Sunday, March 11, 2012

Ceasefire efforts hampered by terror groups’ demand for immunity

 March 11, 2012, 5:18 am
A volley of rockets fired from the Gaza Strip was intercepted by the Iron Dome system near the Israeli town of Ashdod Sunday (photo credit: Flash90)
A volley of rockets fired from the Gaza Strip was intercepted by the Iron Dome system near the Israeli town of Ashdod Sunday (photo credit: Flash90)
Egypt’s bid to restore calm hits obstacles; school canceled for 200,000 Israeli children as 20 more rockets launched on Sunday; Gaza death toll at 20, including a 12-year-old boy

Egyptian efforts to broker an Israel-Gaza ceasefire after three days of violence are being hampered because terror groups in Gaza want a guarantee of immunity from attack by Israel, which Israel is not prepared to give, Egyptian sources said on Sunday afternoon.
The Popular Resistance Committees, whose leader Zuhair al-Qaissi was killed in an Israeli strike on Friday, and Islamic Jihad, several of whose members have been killed when trying to launch rockets at Israel this weekend, both want assurances that Israel won’t target their groups, an Egyptian official said, but that is something Egypt cannot deliver.
In Gaza, an Islamic Jihad spokesman ruled out a cease-fire. “There is no room to talk about calm considering the continued Zionist aggression against Gaza,” said Khaled Batch.
Israel sent mixed signals Sunday about the path ahead. The chief of the General Staff, Benny Gantz, said Israel was “not seeking an escalation (of hostilities) for the sake of it,” he said, but warned that Hamas and other Gaza terror groups were relentlessly rearming.
Foreign Minister Avigdor Lieberman said there was no point in Israel’s launching another large-scale offensive in Gaza unless it sets out to topple the Hamas regime there. He wouldn’t say whether such an operation was planned but noted that the violence from Gaza was “unacceptable and we won’t reconcile ourselves to it.”

LIST OF TASKS –
A: Name every person mentioned by name in the article on the Gaza ceasefire efforts above.
B: Pick up the article on the Gaza ceasefire efforts after its last sentence and extend it by a few more paragraphs.

INFORMATION SUPPLIED –
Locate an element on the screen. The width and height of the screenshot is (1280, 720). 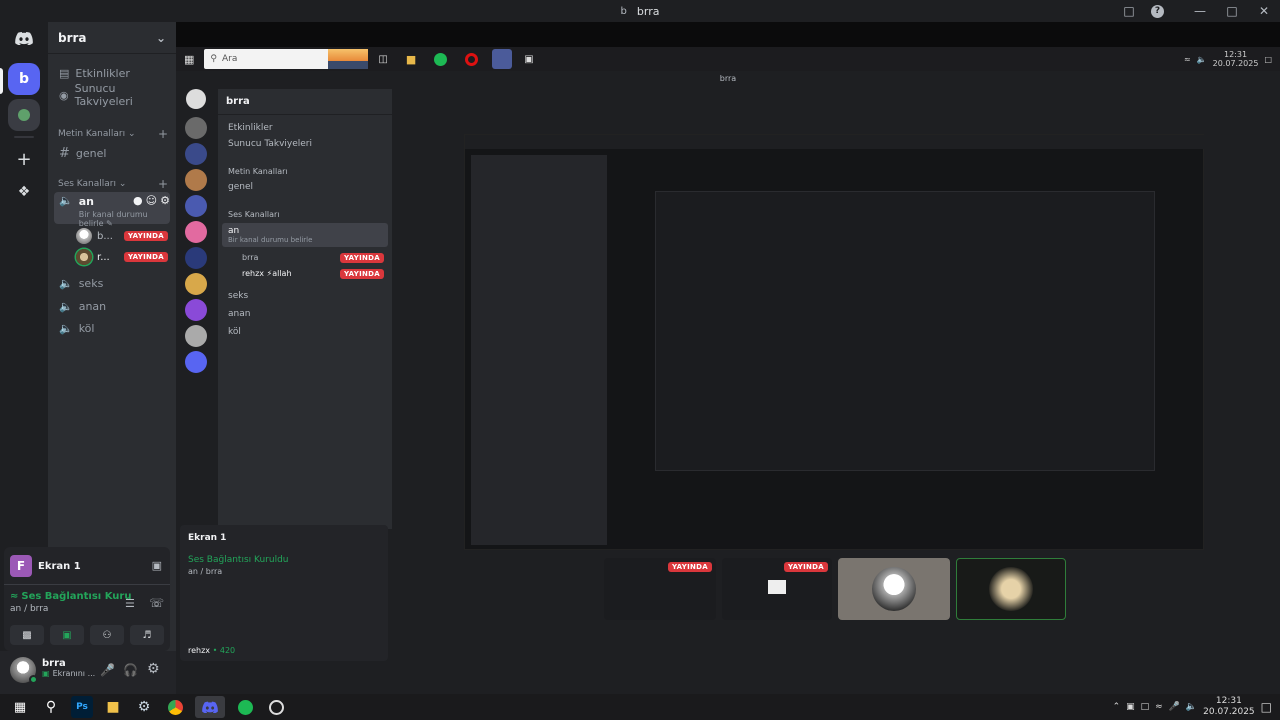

RESPONSES BY TASK –
A: Zuhair al-Qaissi, Khaled Batch, Benny Gantz, Avigdor Lieberman

B:
Gantz said Israel holds Hamas responsible for the more than 120 rockets fired from Gaza since Friday, and will continue to act “with power and determination” to thwart the attacks.
Gantz said the IDF had killed 15 people in Gaza since the current escalation began and that “all or almost all of them” were terrorists. Other military officials put the figure at 20, and said all except one were directly involved in rocket fire or other attacks against Israel. Palestinian sources said one of those killed as a result of an airstrike on the outskirts of the Jabalya refugee camp on Sunday was a 12-year-old boy.
By early afternoon Sunday, nearly 20 rockets had been fired at Israel, including five Grad rockets aimed at Beersheba, one of which was intercepted by the Iron Dome defense system.
Residents were told to stay close to home and the cities of Beersheba, Ashdod and Ashkelon, among others, called off school for Sunday, leaving roughly 200,000 children at home. Ben-Gurion University was also closed. More than a million Israelis live within range of the Gaza rockets, the police said.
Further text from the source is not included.